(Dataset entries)
========
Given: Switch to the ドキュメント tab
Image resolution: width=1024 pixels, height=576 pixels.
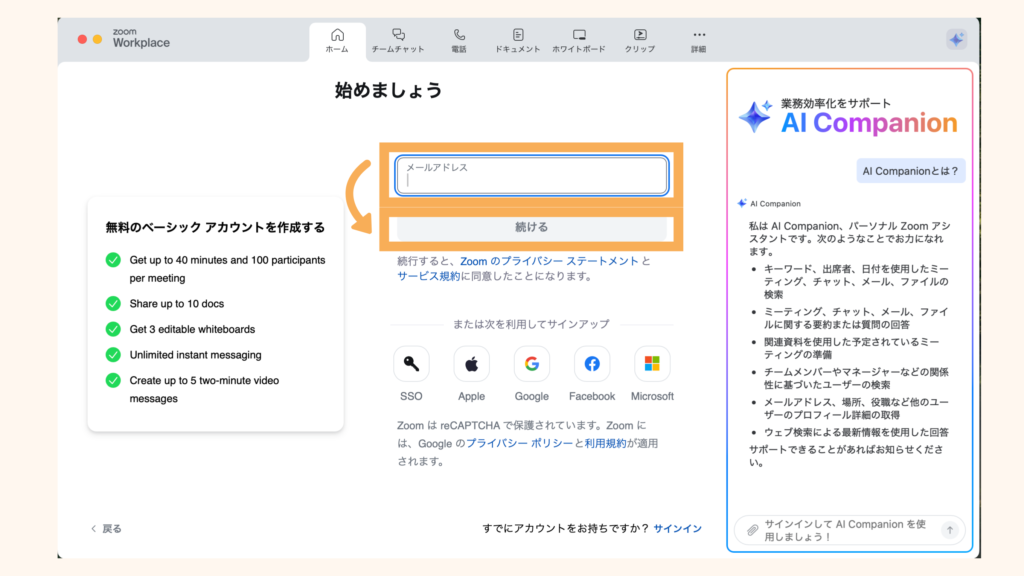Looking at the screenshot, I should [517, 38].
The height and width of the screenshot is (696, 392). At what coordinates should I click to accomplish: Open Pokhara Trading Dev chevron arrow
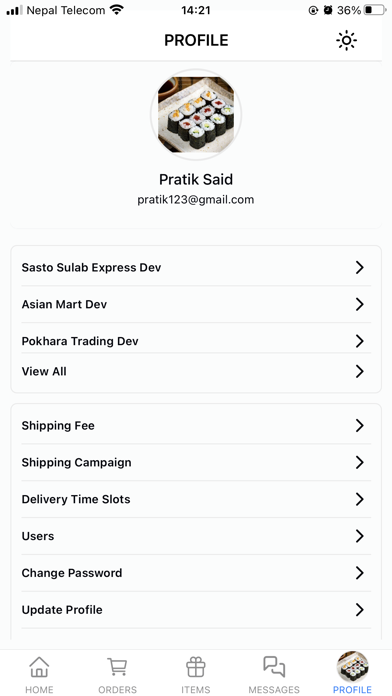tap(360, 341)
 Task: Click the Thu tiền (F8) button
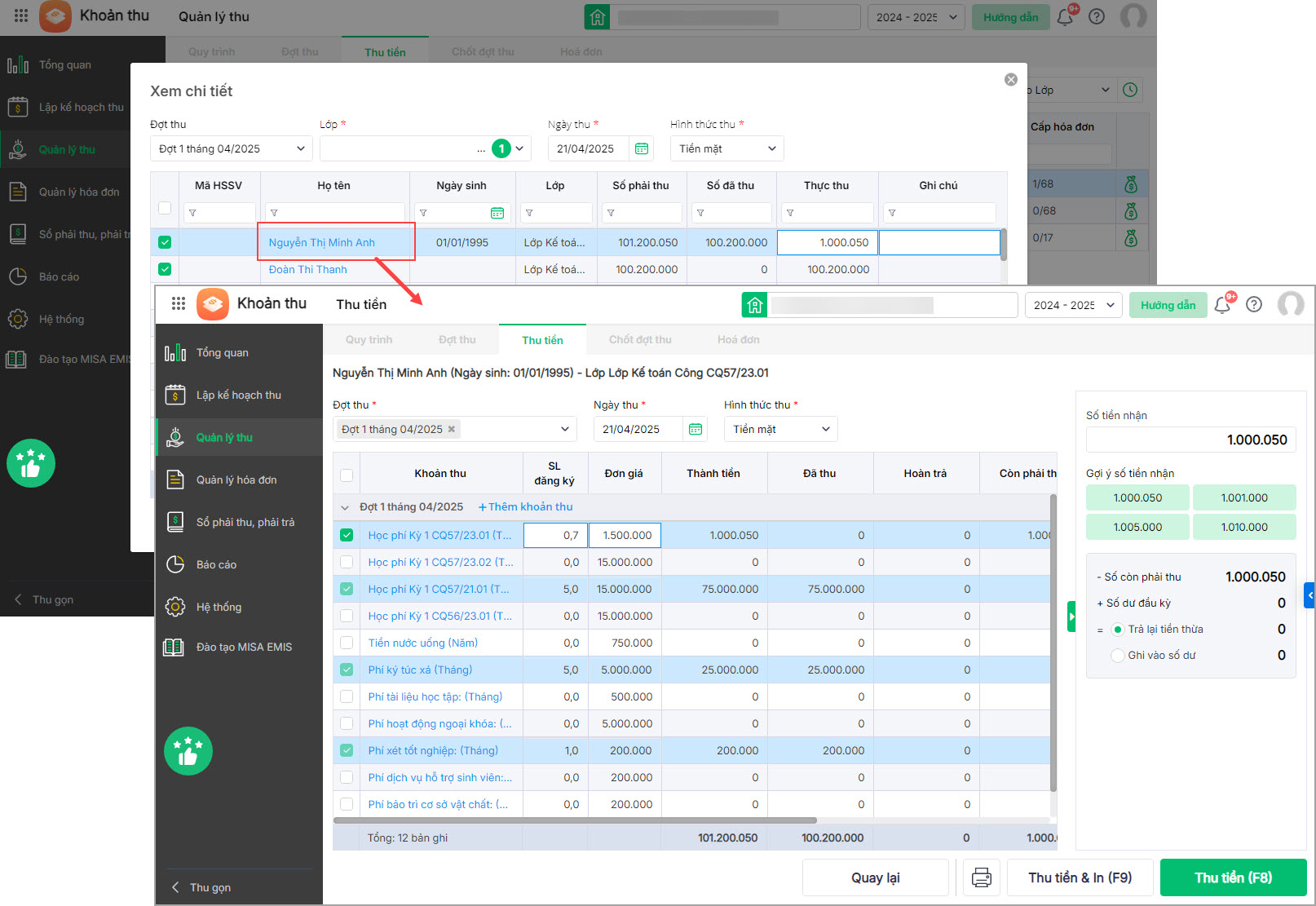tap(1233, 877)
========
**EXERCISE REQUIREMENTS**
What is needed is an exact copy of every record above, minus the images.

**ANSWER AREA**
Given: Switch to the ドキュメント tab
Image resolution: width=1024 pixels, height=576 pixels.
Looking at the screenshot, I should [517, 38].
The height and width of the screenshot is (696, 392). At what coordinates should I click to accomplish: Open Pokhara Trading Dev chevron arrow
tap(360, 341)
 Task: Click the Thu tiền (F8) button
tap(1233, 877)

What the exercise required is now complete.